O capitão de um barco de pesca Baker Dill, vive recluso em uma pequena e remota ilha do Caribe. Tudo está dentro de uma certa normalidade até que sua ex-mulher o encontra, falando que é abusada e torturada frequentemente po seu atual marido e que o convívio também com seu filho é insuportável. Então sua vida se transforma em definitivo: ele recebe uma proposta milionária para matar o abusivo conjuge em um passeio em alto mar.

A quantidade de metáforas e de tiradas visuais parece não acabar e em um primeiro momento é sensível que existe uma mão diferente atrás da câmera, com movimentos exatos e já tentando dizer a que veio, longe dos clichês mais certos dos últimos anos. Até porque trabalhar com dois oscarizados em ambientes onde a locação possui espaços restritos (um barco de pesca) não é nada fácil.

Não perder o rumo em um roteiro bem montado até parece uma experiência sem percalços, mas manter o público interessado até o fim e manter a tensão e os segredos até o final.. essa é a tarefa difícil. Knight não consegue. Mas ainda assim a trama faz todo o sentido e entrega-se até um pouco mais que o prometido. O elenco de apoio ainda traz Djimon Houson e Diane Lane como coadjuvantes de luxo

Ainda que tenha sido destroçado e escangalhado pela crítica especializada e minorizado pelo seu elenco ser maior do que a própria obra, um ponto de interrogação é colocado de tempos em tempos na tela, questionando uma estranheza que se revela aos poucos.
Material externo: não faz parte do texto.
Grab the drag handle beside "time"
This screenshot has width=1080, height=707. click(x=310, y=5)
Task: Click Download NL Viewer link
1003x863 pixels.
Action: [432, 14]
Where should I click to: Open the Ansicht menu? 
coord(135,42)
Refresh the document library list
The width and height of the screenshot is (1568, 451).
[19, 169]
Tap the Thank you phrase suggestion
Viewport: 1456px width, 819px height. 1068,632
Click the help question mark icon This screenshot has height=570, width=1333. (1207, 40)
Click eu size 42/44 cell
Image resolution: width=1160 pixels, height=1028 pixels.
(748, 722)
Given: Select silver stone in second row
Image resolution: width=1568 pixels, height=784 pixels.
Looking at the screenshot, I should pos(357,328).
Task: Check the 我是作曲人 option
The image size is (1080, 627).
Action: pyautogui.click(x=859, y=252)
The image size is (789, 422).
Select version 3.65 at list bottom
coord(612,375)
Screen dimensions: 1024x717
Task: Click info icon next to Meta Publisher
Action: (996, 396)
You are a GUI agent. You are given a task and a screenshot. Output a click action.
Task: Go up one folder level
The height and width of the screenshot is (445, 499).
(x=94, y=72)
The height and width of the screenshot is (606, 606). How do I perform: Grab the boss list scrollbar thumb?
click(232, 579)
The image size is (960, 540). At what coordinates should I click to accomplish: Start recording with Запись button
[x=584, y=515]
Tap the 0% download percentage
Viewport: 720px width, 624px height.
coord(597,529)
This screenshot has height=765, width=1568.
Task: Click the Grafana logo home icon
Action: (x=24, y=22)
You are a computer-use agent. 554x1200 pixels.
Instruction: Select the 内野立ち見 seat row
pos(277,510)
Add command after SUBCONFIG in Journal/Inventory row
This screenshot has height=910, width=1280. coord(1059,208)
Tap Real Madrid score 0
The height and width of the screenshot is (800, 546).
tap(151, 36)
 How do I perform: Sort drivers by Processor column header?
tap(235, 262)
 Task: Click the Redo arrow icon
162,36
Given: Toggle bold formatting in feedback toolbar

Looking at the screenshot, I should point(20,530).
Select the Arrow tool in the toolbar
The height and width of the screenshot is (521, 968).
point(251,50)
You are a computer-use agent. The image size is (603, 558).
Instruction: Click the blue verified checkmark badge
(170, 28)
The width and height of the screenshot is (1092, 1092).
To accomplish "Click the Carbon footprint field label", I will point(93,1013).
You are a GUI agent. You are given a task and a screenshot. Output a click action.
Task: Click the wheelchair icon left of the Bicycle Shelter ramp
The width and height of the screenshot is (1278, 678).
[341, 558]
De qualquer forma, “Calmaria” é uma grata surpresa para quem vai apenas assistir um filme e sai com a impressão de que tem um pouco mais para ser visto e apreciado em um cinema. Que um filme ainda pode surpreender, pode tocar, pode angustiar, ou pode simplesmente fazer com que o deleite de estar em uma sala escura apreciando arte.